Un día pasó por aquí, seguramente iniciándose en las juergas, un hijo de ella. Llevaba varios años sin verla y no la reconoció, incluso le preguntó que cuánto cobraba. Ella lo miró atónito y no le respondió nada. El pelao se fue con otra y ella quedó aquí, paralizada. ¿O sí la habrá reconocido? De ahí se terminó de hundir. Y quiso refugiar la cabeza en el filósofo de cantina, como había hecho la primera vez que entró al negocio, pero ahora él se sentía asqueado de ella, porque se había degenerado, porque estaba podrida como toda la ciudad, le dijo. Y estoy seguro de que no fue un accidente que uno de esos buses haya crujido sobre ella. 

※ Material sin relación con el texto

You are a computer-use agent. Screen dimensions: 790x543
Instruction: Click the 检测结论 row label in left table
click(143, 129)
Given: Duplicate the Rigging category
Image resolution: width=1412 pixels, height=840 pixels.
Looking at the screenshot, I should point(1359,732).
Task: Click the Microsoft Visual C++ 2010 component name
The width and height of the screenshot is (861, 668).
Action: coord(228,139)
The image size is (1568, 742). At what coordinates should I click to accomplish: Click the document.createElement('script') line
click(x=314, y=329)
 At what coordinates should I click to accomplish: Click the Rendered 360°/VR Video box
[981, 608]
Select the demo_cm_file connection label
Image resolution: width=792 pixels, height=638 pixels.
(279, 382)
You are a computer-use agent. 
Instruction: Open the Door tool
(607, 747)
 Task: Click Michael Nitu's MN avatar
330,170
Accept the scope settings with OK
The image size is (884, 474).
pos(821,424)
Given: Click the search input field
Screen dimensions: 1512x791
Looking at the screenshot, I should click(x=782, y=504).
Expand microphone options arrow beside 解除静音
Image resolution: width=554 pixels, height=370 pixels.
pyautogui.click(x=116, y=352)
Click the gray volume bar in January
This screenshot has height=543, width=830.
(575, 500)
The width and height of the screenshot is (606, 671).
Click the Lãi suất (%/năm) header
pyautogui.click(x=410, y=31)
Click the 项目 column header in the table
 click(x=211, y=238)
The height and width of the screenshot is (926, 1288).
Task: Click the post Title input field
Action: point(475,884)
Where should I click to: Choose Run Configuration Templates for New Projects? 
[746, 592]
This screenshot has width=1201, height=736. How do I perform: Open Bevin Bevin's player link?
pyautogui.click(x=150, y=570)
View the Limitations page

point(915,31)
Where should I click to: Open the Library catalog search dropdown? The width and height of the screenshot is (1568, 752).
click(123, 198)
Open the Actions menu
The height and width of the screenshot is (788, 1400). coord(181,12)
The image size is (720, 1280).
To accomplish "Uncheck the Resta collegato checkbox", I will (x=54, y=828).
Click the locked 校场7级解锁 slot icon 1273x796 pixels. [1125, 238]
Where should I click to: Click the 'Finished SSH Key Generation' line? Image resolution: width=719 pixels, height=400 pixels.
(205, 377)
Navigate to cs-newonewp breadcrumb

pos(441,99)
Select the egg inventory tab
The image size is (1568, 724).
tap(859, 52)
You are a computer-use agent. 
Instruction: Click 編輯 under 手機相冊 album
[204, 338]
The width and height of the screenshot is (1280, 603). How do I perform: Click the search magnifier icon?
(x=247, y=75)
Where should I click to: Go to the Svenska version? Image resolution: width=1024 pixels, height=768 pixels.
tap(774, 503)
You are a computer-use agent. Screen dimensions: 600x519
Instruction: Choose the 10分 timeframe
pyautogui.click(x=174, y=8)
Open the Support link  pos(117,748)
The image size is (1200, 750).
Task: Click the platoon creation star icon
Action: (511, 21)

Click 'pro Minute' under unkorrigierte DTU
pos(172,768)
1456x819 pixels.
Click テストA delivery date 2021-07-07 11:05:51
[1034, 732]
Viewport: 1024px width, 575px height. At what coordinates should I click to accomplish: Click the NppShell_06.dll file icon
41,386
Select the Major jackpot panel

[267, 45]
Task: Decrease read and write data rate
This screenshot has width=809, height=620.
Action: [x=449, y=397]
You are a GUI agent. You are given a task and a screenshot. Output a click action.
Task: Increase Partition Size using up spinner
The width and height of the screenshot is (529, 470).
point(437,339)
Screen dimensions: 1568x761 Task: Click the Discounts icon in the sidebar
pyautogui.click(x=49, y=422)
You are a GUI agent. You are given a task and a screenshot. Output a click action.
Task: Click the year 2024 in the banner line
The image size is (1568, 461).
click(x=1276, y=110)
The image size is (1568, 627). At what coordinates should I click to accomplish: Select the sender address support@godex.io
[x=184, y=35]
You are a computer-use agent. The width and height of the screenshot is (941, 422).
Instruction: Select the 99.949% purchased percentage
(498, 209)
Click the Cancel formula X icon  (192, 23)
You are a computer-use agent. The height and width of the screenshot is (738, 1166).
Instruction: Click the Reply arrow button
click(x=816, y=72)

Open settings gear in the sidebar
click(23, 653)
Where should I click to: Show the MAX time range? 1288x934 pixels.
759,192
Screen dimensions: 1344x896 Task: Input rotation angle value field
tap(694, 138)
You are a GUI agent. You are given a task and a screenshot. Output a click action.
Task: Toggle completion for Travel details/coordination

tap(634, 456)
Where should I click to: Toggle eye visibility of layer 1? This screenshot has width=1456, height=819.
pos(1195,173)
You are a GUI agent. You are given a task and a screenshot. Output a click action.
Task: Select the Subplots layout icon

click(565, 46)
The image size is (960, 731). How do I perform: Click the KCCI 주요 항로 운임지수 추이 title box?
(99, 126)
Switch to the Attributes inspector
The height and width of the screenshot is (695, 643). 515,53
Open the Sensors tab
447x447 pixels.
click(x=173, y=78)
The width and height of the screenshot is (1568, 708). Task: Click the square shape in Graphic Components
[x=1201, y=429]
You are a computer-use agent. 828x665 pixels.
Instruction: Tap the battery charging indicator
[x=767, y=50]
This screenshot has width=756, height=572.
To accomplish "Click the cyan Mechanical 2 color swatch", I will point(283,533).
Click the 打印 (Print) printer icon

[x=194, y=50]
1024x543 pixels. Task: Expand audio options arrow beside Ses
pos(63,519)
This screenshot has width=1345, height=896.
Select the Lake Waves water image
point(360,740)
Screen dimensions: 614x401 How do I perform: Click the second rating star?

Carlos le dedicó un par de borracheras, obviamente. Lloró por ella cuando llegó y le contamos, porque el hombre no estaba cuando pasó. Pero se recuperó pronto y volvió a las meditaciones y las lecturas en la barra y purgó remordimientos escribiéndole poemitas. Uno no puede echar culpas, porque nunca se sabe, hasta terminarían diciendo que es culpa mía, pero el tipo tiene algo de asesino de cosas inocentes. También quema las polillas que se sienten atraídas por él, mirá, como esa lámpara.